Comelec spokesman James Jimenez said the NBI’s Cybercrime Division arrested Jonel de Asis, 23, from his home in Muntinlupa City.
Comelec Chairman Andres Bautista said De Asis confessed to being the mastermind behind the hacking of the poll body’s website, but denied that he and his group created the wehaveyourdata.com website which made publicly available the database of personal information belonging to 57-million registered voters, including their home addresses, birthdays, relatives, fingerprints and even passport numbers.
Jimenez said De Asis also confessed that he and his fellow hackers decided to hack the website to prove that the Comelec website can easily be breached.
“I asked him if they had a plan for the elections, if there was a political angle to what they did, and he said no.
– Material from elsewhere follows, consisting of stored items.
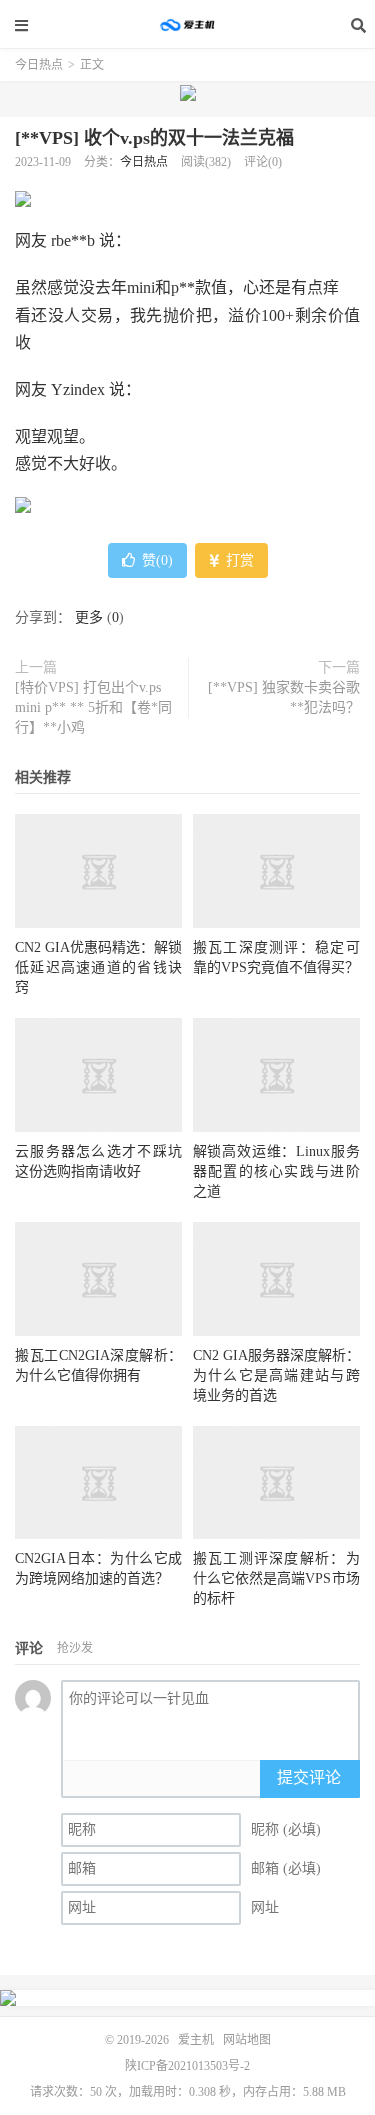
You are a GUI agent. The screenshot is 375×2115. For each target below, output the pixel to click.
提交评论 (309, 1777)
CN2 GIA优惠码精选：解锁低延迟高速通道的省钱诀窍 (98, 967)
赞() (157, 560)
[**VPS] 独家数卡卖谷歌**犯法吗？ (284, 697)
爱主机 (188, 25)
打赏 (238, 560)
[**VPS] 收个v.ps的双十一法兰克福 (154, 138)
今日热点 (39, 65)
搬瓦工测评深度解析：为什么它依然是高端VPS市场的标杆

He said he’s not even a registered voter,” Jimenez said in Filipino.
The NBI seized De Asis’ personal computer and mobile phone.
The first suspect, Paul Biteng, was arrested a week ago and admitted to the crime. He faces charges of illegal access to a computer system, data interference and misuse of devices under the Cybercrime Prevention Act of 2012.
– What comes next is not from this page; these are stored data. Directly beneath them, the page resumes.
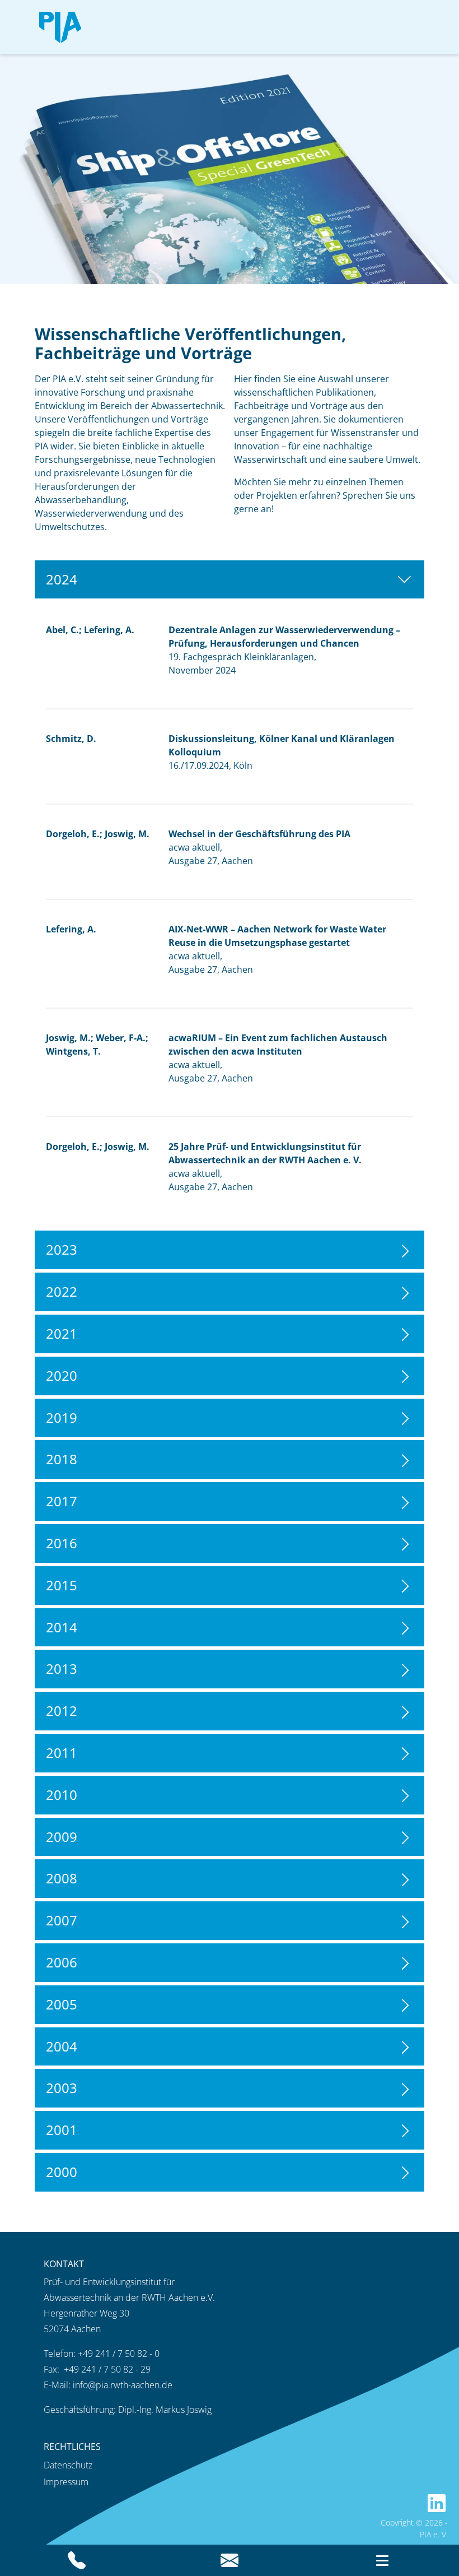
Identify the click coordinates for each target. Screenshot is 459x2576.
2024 (61, 579)
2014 (61, 1627)
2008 (61, 1878)
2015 (61, 1585)
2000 (61, 2171)
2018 (61, 1459)
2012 (61, 1710)
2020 (61, 1375)
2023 (61, 1249)
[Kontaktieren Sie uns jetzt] (229, 2560)
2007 (61, 1920)
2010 (61, 1794)
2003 (61, 2087)
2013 (61, 1668)
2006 (61, 1962)
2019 (61, 1417)
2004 (61, 2046)
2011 (61, 1752)
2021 (61, 1333)
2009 (61, 1836)
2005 (61, 2004)
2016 (61, 1543)
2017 (61, 1501)
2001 (61, 2129)
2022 (61, 1291)
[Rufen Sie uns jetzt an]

The NBI said it was still hunting down a third suspect.
Jimenez said the 340-gigabyte database that was stolen appeared to be old files and unlikely to affect the May 9 elections.
Jimenez said De Asis confessed that the database that he had stolen were old files.
“We cannot still say if the database he stole is authentic, because even the hacker admitted that they targeted old data. They said they believed that if it is old data, it is no longer relevant,” Jimenez said.
He did not address the loss of privacy suffered by millions of voters, or the potential for identity theft and other crimes as a result of the data breach, however.
In March, Anonymous Philippines hacked the official Comelec website, defacing it with a message address to the poll body, demanding that they make sure the security features on the vote counting machines were activated on Election Day.
Another group called “LulzSec” accessed the data on the poll body’s website and posted it online.
“A great lol to Commission on Elections, here’s your whoooooole database,” LulzSec Pilipinas said in a Facebook post.
The instance was the first major leak of election-related data by a hacker group in the Philippines.